The NYT reported that Google will make their 1.5 million public domain books, that are available for free on PCs and now also make these accessible on mobiles. The same article also reported that Amazon was working on making the titles for its popular e-book reader, the Kindle, available on a variety of mobile phones.
So this tells us that the consumer is certainly going to have a mobile ebook experience and in the case of Google a free one. But before everyone around the world rushes, as we did, to experience Book Search on a mobile, it appears to be limited to those operating under Android (Google’s own mobile operating system) and the iPhone.
It certainly wasn’t working under Symbian, the system used by Nokia. Also although 1.5 million is the figure quoted, this only applies to the US and outside of there only around 620,000 titles currently available. Still a large number by anyone’s standards!
While these books were already available on Google Book Search, these new mobile editions are not image but text files, enabling a better reading experience and download performance to a small screen. To try it out, open up your iphone or Android phone and go to http://books.google.com/m.
Google said it would extend the service to include out-of-print titles and current books. This then extends their land grabbing settlement benefit sales and licensing opportunities.

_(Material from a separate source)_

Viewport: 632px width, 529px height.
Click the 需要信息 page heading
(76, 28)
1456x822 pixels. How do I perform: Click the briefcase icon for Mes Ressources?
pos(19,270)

Amazon who are expected to unveil the Kindle 2 next week, did not say when Kindle titles would be available on mobile phones, or importantly what the implications would be. The Kindle currently offers about 230,000 titles.
Amazon’s move onto the mobile is a no brainer. If they stay marooned in Kindleland they may well end up with the content, but on a device no one wants. What many forget is that they also own Mobibook and could easily move onto the mobile using a tweek of the mobi format. Some would question whether Amazon would open itself up by using the standard mobi format or that its more likely that the files will remain Amazon only but mobi exclusively restricted. It is as unlikely that they will embrace epub for delivery as to see them loosing their grip on their digital content.

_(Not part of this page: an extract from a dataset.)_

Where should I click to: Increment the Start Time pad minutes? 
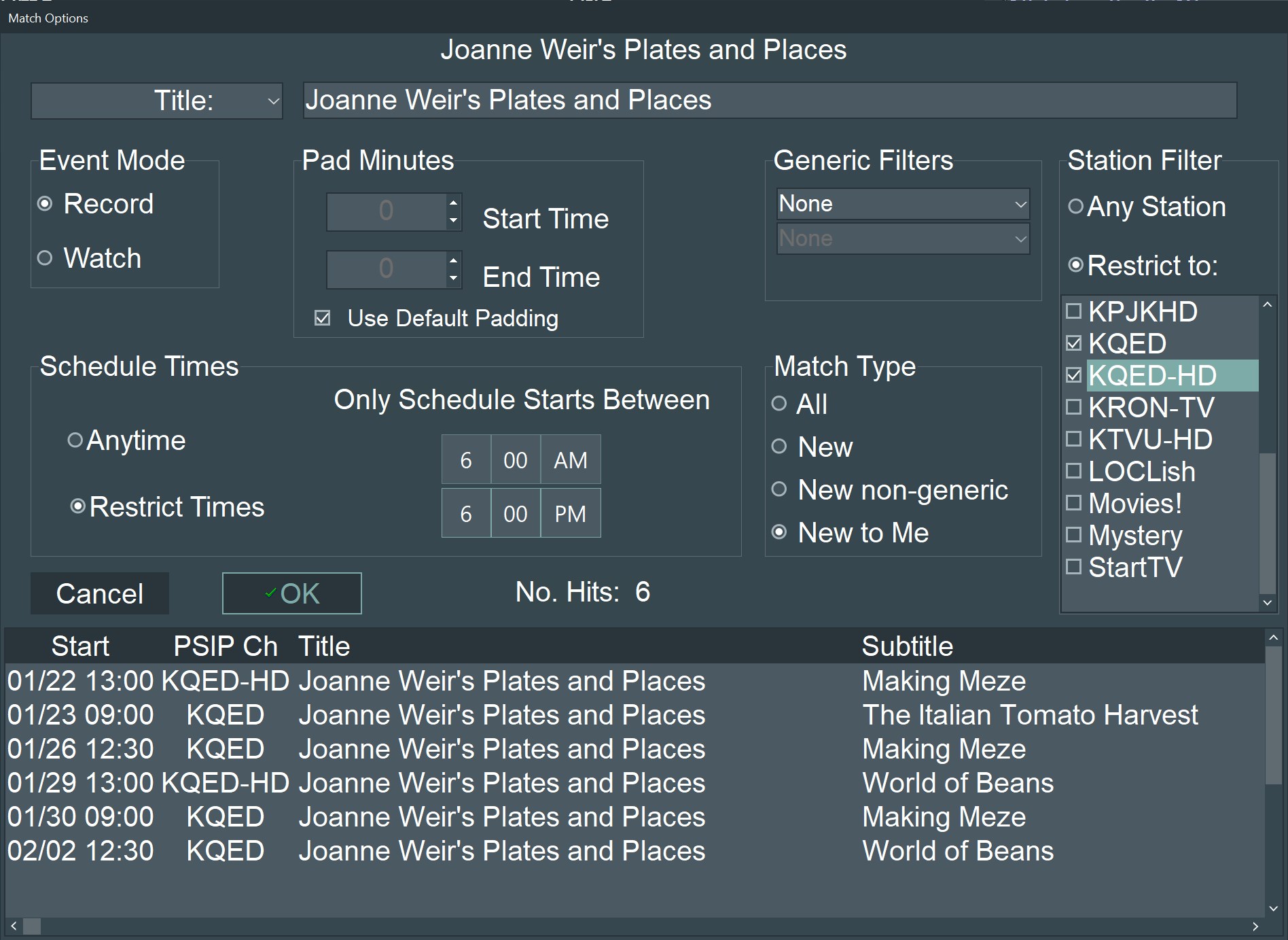tap(453, 203)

Some say that the reading experience on a small screen will never take off stating that the printed page and ereaders have been optimised for reading. Others will point to the Blackberry and emails that are being read all around us today, the Keitai novels in Japan, texts and also the great variance of quality and size that exists in print that some of which some would say is just as hard to read! The reality is that the market will decide what and when they read.
What is clear is that Google now has arrived in the market and given the treasure trove they have potentially acquired for chump change, they are certainly going to have an increasing impact on the market. Secondly those who doubted the mobile platform would work for books better start to think again! Whatever happens it's certainly interesting times on the mobile platform and with Plastic Logic and K2 coming on the 9th, a hard choice time for many today.